Altmetric is a service that tracks the popularity of published research articles via the impact that those articles make on social media sites. Put simply, the more an article is tweeted and blogged about, the higher its Altmetric score will be. The scoring system is fairly complex as it also tracks who is reading your article on sites such as Mendeley.

I was pleased to see that the recent Assemblathon 2 paper — on which I am the lead author —  gained a lot of mentions on twitter. Curious, I looked up its Altmetric score and was surprised to see that it was 61. This puts it in in the 99th percentile of all articles tracked by Altmetric (almost 1.4 million articles). I imagine that the score will possibly rise a little more in the coming weeks (at the time of writing the paper is only four days old).

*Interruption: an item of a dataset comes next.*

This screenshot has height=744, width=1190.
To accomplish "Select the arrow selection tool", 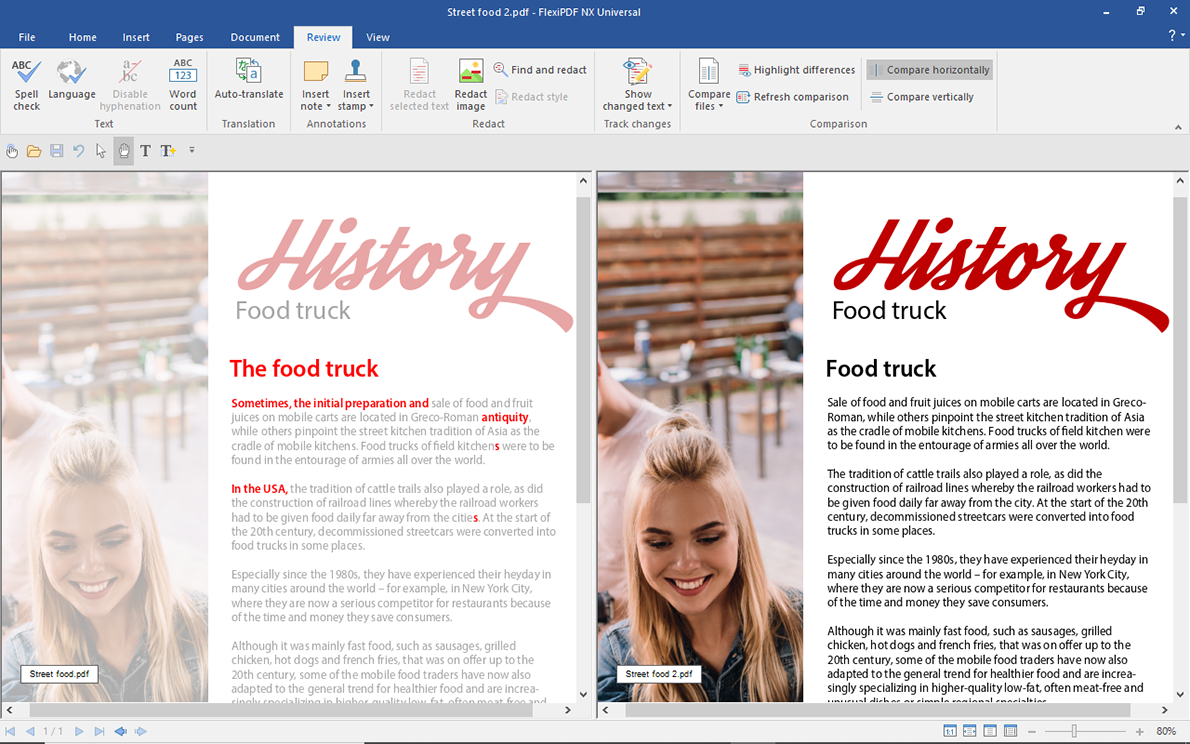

I was then curious as to how well the Assemblathon 1 paper fared. Published in September, 2011, it has an Altmetric score of 71. This made me curious as to where both papers ranked in the entire list of 1,384,477 articles tracked by this service. So I quickly joined the free trial of Altmetric (they have a few paid services) and was able to download details of the top 25,000 articles. This revealed that the two Assemblathon papers came in at a not-too-shabby 5,616th and 10,250th place overall. If you're interested, this paper — with an off-the-charts Altmetric score of 11,152 — takes the top spot.

Just to satisfy my curiosity, I made a word cloud based on the titles of the research papers that appear in the top 10,000 Altmetric articles.

2013-07-26 at 3.37 PM.png

Perhaps unsurprisingly, this reveals that analyses (and meta-analyses) of data relating to human health prompt a lot of engagement via social media. Okay, time to go and write my next paper 'A Global Study of Human Health Risks'.